I thought it would be a good coffee table book, so I started taking photos whenever I got stuck in a store, which was often. Never did anything with them until my friend told me I should put it on Instagram.

What was the very first post you did?

I think it was a guy that was sleeping at Nordstrom Rack. For a long time, I thought it was the funniest photo because he was dead asleep. At this point, it's probably not that funny of a photo because I've been sent thousands of photos of guys sleeping. Sleeping is clearly the go-to remedy for weekend shopping.

When did you start taking submissions?

After about a year of putting my photos up on Instagram, it started to catch on. Vice, Huffington Post, and a few other media outlets in other countries picked it up around Christmas time and then the photos started pouring in. It's pretty funny to see it spread around the world. I get hundreds every day.

With close to 300K followers, you're a bonafide famous Instagram. At what point did you realize you had something special?

When photos started coming in from all over the world, it was clear this was a universal thing.

Who's the coolest or most famous person to follow you?

Ha. I don't know? It's hard to tell who follows it. I saw Amy Sedaris poke around on there at one point. I'm not sure if she's considered the coolest or most famous person but I like her. Hi, Amy.

Weirdest DM you've received?

No nudes as of yet. Just tons of miserable looking guys.

What's your favorite Internet "k-hole" you like to go into when you're bored?

Well, right now I'm kind of obsessed with videos of cattle auctioneers. The "cattle rattle" is an awesome sound. If I had more time I'd like to learn how to do it. Get me a big 'ol cowboy hat and just talk that way all the time.

Any specific cattle auctioneer whose splendor we should take in?

Rhett Parks. Get ready to stomp yer feet!



What are your favorite accounts to follow--any under the radar good ones we should know about?

I follow Amy Sedaris. Oh wait, did I mention her again? I like videos of people speaking in languages I can't understand, fights in fast food restaurants, and comedians.



Would you want to take this account farther--screenplay, art show, something else?

I'm working on some miserable men shirts that your dad can wear while mowing the lawn, or use as oil rags.

What's your day job? (Aside, of course, from this glory)

I'm an owner of Timeline Wood. We manufacture home decor products like wood wall paneling, shelving, barn doors, etc.

Via Timeline Wood

The concept of "miserable man" is so timeless and universal, which is the genius of this account. What are some other "found art" tropes (i.e. sleepy or grumpy dads in malls) you'd want to explore?

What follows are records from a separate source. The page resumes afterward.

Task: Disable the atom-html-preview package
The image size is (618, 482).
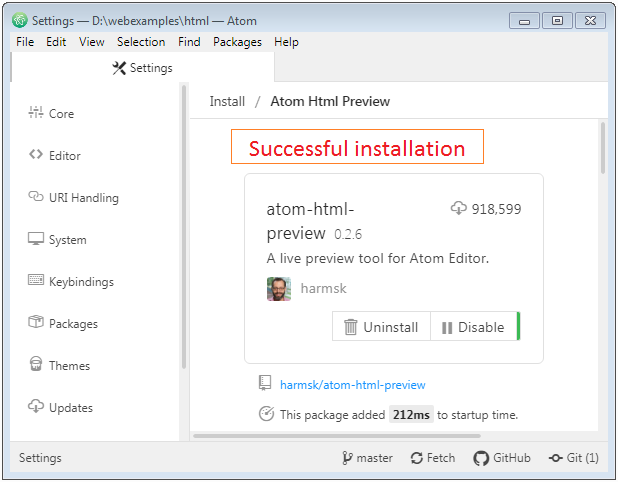Action: (x=474, y=326)
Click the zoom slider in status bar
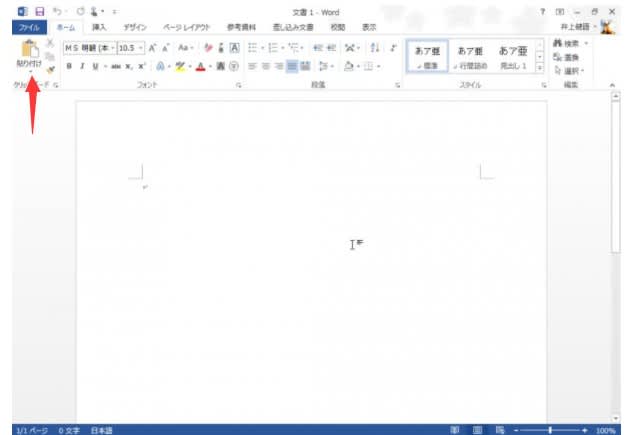The image size is (631, 435). coord(549,429)
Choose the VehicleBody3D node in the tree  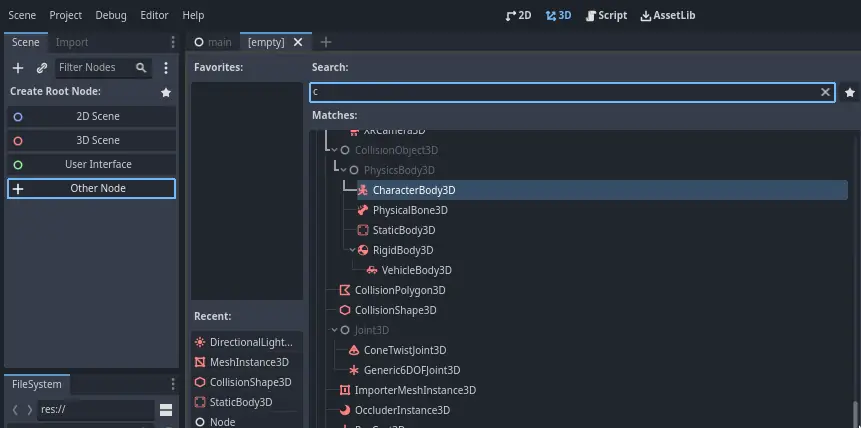[x=416, y=270]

I always thought it would be funny to have an account of bathroom stall photos. Just photos of different shoes and pants on the ground shot from outside the stall. But, I don't want to spend any time in public bathrooms and it really isn't that funny.

Do you have a favorite Miserable Man—one that represents the platonic ideal of the genre, or is there some particular miserable man pose/location you're dying to see?

Photos of the real old guys are probably my favorite. One can only imagine how many years of their life were spent sitting and waiting on their significant others. The big question everyone continues to ask is why? I think I know the reason but I'll let you decide for yourself.